What the task asks
Copy the rows below word for word, starting with the first row and ending with the line that contains "Click the hint", both included.

Data lines
★ ★ ★ ★ ★

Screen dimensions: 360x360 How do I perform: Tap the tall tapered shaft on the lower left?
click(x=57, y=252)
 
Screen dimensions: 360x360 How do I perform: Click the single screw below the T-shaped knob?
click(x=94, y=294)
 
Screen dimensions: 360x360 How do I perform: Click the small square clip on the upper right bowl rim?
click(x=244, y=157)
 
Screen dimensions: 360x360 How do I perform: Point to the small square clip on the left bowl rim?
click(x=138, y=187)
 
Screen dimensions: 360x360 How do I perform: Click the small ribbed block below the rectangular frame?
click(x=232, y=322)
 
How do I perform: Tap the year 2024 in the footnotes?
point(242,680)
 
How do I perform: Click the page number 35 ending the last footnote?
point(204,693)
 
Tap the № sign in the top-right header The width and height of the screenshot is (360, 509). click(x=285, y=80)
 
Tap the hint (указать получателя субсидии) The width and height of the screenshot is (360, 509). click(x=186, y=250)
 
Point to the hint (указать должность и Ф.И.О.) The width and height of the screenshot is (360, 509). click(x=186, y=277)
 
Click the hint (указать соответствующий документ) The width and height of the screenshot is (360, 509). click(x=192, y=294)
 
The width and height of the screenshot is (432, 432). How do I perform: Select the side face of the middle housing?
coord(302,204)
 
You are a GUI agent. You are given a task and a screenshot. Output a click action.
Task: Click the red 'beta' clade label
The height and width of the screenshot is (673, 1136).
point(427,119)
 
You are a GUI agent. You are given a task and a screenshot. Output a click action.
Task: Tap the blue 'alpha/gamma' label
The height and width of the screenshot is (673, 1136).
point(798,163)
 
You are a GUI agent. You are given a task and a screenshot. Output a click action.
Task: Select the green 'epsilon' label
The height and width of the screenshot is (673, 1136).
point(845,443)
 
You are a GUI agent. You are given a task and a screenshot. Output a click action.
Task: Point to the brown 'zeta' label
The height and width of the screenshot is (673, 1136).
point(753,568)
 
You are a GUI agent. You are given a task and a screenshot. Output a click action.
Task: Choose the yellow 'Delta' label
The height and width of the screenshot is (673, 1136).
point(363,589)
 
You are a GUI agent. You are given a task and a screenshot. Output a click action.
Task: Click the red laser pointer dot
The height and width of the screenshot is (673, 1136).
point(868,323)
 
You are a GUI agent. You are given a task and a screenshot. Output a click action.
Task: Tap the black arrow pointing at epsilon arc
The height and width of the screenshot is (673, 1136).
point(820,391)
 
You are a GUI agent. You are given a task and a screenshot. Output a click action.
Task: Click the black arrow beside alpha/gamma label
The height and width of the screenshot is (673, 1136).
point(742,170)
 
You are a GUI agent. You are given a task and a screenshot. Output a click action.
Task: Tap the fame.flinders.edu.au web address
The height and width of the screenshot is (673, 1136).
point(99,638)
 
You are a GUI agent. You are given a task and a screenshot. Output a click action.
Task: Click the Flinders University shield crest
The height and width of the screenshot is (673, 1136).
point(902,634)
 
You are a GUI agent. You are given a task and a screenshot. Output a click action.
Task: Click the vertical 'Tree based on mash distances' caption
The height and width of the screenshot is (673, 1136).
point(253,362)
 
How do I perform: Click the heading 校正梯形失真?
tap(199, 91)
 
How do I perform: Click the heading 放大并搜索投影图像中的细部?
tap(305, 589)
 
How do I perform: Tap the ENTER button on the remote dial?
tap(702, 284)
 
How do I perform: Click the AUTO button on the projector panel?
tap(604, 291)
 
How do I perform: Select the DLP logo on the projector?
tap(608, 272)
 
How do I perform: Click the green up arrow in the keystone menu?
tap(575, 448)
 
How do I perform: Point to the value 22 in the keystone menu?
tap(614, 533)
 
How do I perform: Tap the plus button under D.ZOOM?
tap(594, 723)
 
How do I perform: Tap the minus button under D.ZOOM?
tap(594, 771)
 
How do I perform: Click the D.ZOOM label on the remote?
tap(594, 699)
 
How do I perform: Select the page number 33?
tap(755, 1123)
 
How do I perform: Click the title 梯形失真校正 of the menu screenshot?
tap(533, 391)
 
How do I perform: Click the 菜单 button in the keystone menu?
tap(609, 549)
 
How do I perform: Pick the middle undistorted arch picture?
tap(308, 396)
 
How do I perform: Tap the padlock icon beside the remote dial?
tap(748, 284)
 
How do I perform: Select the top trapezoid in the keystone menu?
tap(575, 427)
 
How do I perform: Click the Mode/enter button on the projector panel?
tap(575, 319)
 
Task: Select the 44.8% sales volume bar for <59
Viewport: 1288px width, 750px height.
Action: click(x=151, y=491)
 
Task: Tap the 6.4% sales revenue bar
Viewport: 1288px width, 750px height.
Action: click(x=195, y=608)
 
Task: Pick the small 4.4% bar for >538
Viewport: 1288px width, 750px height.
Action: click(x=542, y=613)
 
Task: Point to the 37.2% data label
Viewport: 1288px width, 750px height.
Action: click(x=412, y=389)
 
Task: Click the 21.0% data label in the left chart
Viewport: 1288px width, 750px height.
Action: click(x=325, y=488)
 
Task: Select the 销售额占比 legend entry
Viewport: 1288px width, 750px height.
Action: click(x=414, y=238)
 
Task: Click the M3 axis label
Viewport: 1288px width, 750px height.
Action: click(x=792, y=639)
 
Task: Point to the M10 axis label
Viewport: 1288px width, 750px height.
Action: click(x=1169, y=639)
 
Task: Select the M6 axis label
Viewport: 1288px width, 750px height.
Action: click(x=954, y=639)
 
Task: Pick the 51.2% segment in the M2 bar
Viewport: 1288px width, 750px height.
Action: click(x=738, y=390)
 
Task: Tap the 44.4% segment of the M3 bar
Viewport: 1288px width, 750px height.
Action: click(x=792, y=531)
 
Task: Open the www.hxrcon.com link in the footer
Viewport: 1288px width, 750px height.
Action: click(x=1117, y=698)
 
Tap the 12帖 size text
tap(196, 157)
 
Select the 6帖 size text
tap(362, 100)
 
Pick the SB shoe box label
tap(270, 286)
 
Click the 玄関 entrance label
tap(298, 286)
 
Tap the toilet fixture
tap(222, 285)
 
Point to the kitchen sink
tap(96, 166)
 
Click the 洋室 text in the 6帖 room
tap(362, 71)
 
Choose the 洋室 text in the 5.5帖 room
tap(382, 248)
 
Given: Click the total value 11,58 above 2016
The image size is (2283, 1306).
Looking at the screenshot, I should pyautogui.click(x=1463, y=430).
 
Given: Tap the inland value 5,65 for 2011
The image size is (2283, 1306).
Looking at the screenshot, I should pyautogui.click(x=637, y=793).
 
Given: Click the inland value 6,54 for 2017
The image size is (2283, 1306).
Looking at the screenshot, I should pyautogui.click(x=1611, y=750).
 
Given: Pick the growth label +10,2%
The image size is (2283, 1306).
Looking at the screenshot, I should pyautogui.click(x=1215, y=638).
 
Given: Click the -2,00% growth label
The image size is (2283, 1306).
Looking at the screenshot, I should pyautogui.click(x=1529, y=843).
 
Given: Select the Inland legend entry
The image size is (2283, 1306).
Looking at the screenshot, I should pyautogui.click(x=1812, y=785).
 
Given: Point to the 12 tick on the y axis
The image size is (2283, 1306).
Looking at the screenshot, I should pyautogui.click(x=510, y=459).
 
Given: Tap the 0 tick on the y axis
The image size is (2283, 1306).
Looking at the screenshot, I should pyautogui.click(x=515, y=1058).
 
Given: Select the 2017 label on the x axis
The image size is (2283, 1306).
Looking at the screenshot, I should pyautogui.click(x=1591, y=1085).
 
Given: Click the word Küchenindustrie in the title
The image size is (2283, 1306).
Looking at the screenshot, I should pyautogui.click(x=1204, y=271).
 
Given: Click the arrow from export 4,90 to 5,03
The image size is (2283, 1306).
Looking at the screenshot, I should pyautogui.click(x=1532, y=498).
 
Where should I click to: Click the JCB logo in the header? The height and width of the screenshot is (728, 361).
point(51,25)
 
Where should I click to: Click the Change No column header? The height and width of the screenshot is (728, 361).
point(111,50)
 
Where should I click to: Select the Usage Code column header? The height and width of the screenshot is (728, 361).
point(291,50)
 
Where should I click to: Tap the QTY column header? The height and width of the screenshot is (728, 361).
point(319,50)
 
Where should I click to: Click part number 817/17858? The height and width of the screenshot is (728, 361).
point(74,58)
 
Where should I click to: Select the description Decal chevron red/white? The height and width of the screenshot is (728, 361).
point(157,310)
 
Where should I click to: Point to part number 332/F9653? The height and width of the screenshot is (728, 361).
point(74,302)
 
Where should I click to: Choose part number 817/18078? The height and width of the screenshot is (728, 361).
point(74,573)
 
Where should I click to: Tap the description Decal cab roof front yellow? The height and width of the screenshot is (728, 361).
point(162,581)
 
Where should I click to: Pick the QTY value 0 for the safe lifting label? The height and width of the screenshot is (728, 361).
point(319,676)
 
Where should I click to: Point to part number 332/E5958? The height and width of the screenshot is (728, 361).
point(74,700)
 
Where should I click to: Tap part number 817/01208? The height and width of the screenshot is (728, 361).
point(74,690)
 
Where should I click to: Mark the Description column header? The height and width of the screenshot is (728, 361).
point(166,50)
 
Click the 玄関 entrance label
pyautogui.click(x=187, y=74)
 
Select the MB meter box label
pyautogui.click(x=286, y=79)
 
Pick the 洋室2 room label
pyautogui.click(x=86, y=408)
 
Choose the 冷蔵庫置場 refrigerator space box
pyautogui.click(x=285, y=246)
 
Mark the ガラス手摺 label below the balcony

★ ★ ★ ★ ★

Result for this exercise
Screen dimensions: 360x360 How do I perform: Tap the tall tapered shaft on the lower left?
click(x=57, y=252)
 
Screen dimensions: 360x360 How do I perform: Click the single screw below the T-shaped knob?
click(x=94, y=294)
 
Screen dimensions: 360x360 How do I perform: Click the small square clip on the upper right bowl rim?
click(x=244, y=157)
 
Screen dimensions: 360x360 How do I perform: Point to the small square clip on the left bowl rim?
click(x=138, y=187)
 
Screen dimensions: 360x360 How do I perform: Click the small ribbed block below the rectangular frame?
click(x=232, y=322)
 
How do I perform: Tap the year 2024 in the footnotes?
point(242,680)
 
How do I perform: Click the page number 35 ending the last footnote?
point(204,693)
 
Tap the № sign in the top-right header The width and height of the screenshot is (360, 509). click(x=285, y=80)
 
Tap the hint (указать получателя субсидии) The width and height of the screenshot is (360, 509). click(x=186, y=250)
 
Point to the hint (указать должность и Ф.И.О.) The width and height of the screenshot is (360, 509). click(x=186, y=277)
 
Click the hint (указать соответствующий документ) The width and height of the screenshot is (360, 509). click(x=192, y=294)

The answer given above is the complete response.